UITGAVE 05/2015
GEBRUIKSAANWIJZING
7.3.4
DRUK AFLATEN/WERK ONDERBREKEN
De drukontlasting moet steeds worden uitgevoerd, wanneer:
- De spuitwerkzaamheden beëindigd zijn.
- Het spuitsysteem wordt onderhouden.
- Bij het spuitsysteem reinigingswerkzaamheden worden uitgevoerd.
- Het spuitsysteem naar een andere locatie wordt verplaatst.
- Bij het spuitsysteem iets moet worden gecontroleerd.
- Bij het pistool de spuitkop wordt verwijderd.

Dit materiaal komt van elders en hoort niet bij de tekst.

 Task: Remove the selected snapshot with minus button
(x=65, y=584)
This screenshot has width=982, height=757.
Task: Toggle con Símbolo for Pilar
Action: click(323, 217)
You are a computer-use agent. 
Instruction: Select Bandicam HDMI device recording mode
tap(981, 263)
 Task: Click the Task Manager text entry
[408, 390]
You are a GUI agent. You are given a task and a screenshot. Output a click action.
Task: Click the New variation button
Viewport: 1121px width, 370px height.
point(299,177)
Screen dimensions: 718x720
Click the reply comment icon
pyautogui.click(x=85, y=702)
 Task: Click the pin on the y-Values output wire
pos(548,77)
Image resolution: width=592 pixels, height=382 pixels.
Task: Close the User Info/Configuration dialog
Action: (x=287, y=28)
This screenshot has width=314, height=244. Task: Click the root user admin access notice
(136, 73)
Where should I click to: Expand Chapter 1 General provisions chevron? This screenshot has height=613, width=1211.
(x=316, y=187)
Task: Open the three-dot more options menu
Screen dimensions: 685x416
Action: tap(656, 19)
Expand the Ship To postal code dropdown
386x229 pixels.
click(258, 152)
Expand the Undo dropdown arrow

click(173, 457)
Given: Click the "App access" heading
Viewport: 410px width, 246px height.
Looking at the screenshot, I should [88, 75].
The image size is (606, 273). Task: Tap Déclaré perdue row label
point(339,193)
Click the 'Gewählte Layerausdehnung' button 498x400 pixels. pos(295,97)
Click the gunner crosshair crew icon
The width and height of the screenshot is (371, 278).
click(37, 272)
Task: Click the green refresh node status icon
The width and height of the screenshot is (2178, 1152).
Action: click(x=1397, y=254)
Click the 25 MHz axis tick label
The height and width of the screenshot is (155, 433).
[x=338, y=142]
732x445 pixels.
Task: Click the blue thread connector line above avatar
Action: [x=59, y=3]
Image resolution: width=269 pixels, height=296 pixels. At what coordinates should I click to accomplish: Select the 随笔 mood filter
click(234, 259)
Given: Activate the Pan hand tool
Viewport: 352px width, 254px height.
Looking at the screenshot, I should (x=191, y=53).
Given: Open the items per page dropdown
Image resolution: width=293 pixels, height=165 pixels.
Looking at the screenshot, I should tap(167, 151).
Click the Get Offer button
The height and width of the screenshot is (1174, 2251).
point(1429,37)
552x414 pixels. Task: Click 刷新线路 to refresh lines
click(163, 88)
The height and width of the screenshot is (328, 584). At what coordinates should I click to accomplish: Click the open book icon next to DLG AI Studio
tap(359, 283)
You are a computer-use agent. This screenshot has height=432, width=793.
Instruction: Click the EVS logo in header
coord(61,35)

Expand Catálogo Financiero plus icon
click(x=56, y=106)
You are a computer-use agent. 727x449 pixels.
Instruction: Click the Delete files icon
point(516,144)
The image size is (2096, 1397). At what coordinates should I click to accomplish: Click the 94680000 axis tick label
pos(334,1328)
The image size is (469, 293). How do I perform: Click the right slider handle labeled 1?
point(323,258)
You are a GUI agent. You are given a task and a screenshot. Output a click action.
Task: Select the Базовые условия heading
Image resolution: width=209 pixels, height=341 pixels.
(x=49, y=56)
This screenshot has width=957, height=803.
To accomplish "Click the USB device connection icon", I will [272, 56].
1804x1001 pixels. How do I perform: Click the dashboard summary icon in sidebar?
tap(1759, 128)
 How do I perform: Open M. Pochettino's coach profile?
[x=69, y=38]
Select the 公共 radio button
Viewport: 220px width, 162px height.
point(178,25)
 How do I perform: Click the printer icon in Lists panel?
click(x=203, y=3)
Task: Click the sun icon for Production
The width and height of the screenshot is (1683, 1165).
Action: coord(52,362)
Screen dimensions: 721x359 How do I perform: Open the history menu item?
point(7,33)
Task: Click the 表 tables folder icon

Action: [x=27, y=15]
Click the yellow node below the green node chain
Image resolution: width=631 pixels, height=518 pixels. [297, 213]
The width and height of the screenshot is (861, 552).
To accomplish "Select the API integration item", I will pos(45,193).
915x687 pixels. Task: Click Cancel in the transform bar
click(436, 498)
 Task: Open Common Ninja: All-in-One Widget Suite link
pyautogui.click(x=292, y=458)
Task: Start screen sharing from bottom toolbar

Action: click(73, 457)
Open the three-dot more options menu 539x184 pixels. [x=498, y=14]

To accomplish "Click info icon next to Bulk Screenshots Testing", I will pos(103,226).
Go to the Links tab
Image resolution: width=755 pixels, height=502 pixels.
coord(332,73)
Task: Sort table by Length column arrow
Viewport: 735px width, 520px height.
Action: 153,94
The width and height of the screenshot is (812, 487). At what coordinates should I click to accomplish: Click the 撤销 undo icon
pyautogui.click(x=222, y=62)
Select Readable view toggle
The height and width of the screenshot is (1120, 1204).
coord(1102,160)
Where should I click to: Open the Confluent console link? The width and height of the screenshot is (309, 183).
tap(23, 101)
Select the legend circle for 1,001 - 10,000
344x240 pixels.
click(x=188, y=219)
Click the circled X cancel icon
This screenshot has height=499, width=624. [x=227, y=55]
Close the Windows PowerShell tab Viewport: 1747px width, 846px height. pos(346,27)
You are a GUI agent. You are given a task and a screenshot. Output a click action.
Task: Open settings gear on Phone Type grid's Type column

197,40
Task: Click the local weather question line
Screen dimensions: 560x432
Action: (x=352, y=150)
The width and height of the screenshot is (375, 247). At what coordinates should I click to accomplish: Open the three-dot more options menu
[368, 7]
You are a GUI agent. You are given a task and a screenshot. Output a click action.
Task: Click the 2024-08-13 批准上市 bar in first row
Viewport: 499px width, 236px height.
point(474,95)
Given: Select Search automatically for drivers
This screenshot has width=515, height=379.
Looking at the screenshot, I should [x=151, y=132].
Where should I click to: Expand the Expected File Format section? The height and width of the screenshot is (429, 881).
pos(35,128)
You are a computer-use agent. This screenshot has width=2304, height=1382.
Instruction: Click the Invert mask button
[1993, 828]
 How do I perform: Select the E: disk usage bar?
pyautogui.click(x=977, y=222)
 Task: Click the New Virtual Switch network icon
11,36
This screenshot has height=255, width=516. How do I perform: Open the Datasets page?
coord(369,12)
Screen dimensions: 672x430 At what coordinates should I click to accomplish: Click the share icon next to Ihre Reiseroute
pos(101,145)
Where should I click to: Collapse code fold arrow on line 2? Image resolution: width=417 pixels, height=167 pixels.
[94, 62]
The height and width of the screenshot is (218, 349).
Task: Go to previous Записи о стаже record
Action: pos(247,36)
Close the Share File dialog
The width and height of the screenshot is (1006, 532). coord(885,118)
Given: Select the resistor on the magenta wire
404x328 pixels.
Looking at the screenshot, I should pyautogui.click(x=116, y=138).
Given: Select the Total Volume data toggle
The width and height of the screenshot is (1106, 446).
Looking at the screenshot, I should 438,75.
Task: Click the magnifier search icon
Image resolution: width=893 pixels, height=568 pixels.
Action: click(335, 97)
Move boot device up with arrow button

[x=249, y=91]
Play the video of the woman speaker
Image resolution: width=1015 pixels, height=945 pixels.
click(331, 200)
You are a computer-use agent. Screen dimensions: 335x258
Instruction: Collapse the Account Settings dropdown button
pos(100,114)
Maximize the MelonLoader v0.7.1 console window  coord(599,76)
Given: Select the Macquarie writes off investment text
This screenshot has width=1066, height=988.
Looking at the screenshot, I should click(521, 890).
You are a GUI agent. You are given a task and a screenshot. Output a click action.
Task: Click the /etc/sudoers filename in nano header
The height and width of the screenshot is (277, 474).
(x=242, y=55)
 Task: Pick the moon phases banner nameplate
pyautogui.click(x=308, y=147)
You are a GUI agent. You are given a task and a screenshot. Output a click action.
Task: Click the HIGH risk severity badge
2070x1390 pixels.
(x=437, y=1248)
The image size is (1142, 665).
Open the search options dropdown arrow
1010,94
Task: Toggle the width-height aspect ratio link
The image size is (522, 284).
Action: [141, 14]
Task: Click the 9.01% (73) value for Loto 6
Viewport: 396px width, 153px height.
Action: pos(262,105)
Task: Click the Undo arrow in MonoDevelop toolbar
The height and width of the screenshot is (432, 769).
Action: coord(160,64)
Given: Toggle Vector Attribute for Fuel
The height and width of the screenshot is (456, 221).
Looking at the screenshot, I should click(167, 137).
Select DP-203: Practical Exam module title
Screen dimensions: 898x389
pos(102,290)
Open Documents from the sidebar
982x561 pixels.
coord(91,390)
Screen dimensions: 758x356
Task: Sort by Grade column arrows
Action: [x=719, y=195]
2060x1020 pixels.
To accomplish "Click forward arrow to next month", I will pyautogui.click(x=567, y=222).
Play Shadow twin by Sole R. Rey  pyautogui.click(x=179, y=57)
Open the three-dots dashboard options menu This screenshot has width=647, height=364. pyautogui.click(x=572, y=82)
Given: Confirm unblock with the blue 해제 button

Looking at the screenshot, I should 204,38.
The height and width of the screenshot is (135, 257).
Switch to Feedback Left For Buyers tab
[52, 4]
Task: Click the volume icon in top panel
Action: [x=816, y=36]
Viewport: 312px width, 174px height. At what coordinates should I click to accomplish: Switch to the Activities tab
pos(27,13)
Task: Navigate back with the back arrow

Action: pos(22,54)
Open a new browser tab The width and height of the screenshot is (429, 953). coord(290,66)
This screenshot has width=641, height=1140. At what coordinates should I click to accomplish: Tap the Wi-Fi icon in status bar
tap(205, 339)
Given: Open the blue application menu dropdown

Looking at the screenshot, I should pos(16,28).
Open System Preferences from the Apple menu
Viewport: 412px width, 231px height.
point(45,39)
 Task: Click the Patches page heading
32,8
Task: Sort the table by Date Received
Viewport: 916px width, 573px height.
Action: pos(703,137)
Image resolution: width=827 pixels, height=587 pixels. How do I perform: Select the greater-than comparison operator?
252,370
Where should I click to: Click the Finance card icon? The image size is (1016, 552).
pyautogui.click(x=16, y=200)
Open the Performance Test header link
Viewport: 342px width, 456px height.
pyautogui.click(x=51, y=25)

Neem goed nota van de algemene veiligheidsaanwijzingen in hoofdstuk 4.
Hogedruk-spuitstraal!
Levensgevaar door injectie van verf of oplosmiddel.
Procedure drukontlasting
1. Schakel het bedieningsapparaat uit.
2. Sluit de persluchttoevoer.
3. Voer een drukontlasting volgens gebruiksaanwijzing van de materiaaldrukgenerator
uit.
4. Richt het spuitpistool in het geaarde opvangreservoir.
5. Bedien de trekker van het spuitpistool zolang tot er geen druk meer aanwezig is.
BESTELNUMMER DOC2358828
WAARSCHUWING
Grijp nooit met de handen in de spuitstraal.
Richt het spuitpistool nooit op personen.
Raadpleeg bij huidletsel door verf of oplosmiddel direct een
arts. Informeer de arts over de gebruikte verf of het oplosmiddel.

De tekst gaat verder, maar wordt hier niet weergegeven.